O senador Flávio Bolsonaro (PL) encontrou-se com Gustavo Villatoro, ministro da Justiça e Segurança Pública do governo de Nayib Bukele, em um hotel no centro de São Paulo na manhã deste domingo (30). O encontro, que ocorre em meio à corrida presidencial, colocou em pauta o modelo de segurança pública de El Salvador, marcado por políticas de encarceramento em massa e denúncias de violações de direitos humanos, e a realidade do sistema prisional brasileiro.
Durante a reunião, o senador, que é candidato à Presidência, afirmou que há poucos presos no Brasil, ecoando o discurso de endurecimento penal defendido pelo governo salvadorenho.
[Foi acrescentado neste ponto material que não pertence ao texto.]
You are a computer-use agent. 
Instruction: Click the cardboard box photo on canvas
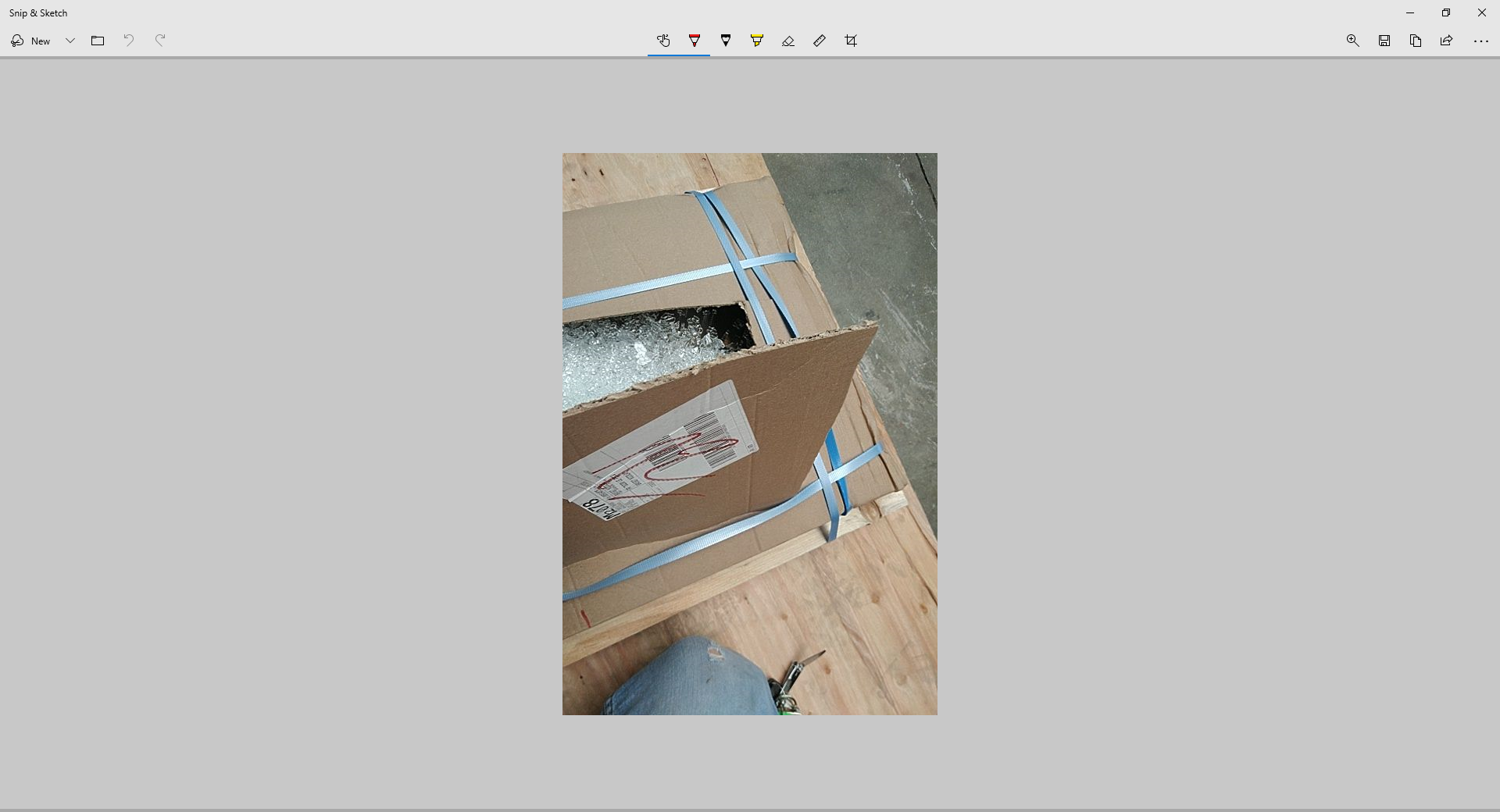tap(749, 433)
A declaração, no entanto, ignora as críticas internacionais ao regime de exceção adotado por Bukele, que resultou na prisão de dezenas de milhares de pessoas sem devido processo legal, além de relatos de tortura e superlotação carcerária.
Panorama político e o debate sobre segurança
A reunião privada, realizada longe dos holofotes, sinaliza uma aproximação entre setores da política brasileira e o modelo de segurança pública implementado em El Salvador. O país centro-americano, sob a gestão de Bukele, tornou-se uma referência para lideranças que defendem uma abordagem mais dura contra o crime, mas também um alerta para organizações de direitos humanos, que apontam o retrocesso democrático e a violação de garantias fundamentais.
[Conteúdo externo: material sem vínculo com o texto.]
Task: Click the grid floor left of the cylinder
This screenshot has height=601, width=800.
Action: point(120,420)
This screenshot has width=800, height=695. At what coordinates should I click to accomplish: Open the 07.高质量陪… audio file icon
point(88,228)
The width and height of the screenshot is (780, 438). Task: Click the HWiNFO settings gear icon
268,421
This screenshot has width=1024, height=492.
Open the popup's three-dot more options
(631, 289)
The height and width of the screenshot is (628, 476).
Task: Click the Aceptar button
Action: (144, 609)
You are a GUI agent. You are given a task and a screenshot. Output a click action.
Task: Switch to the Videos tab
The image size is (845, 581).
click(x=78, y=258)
O encontro ocorre em um momento em que a segurança pública se consolida como um dos principais temas da agenda eleitoral. A declaração de Flávio Bolsonaro sobre o número de presos no Brasil, sem apresentar dados comparativos ou considerar as especificidades do sistema prisional brasileiro, reforça a polarização em torno do assunto. Enquanto alguns setores defendem a replicação de políticas de tolerância zero, outros alertam para os riscos de se importar um modelo que tem sido amplamente criticado por organismos internacionais.
A reunião com o ministro Villatoro, que não teve detalhes divulgados, também levanta questionamentos sobre a influência de experiências estrangeiras na formulação de políticas públicas no Brasil. A ausência de um debate mais aprofundado sobre as consequências sociais e jurídicas dessas medidas, como o impacto sobre populações vulneráveis e a capacidade do sistema judiciário, contrasta com a ênfase em soluções simplistas para problemas complexos.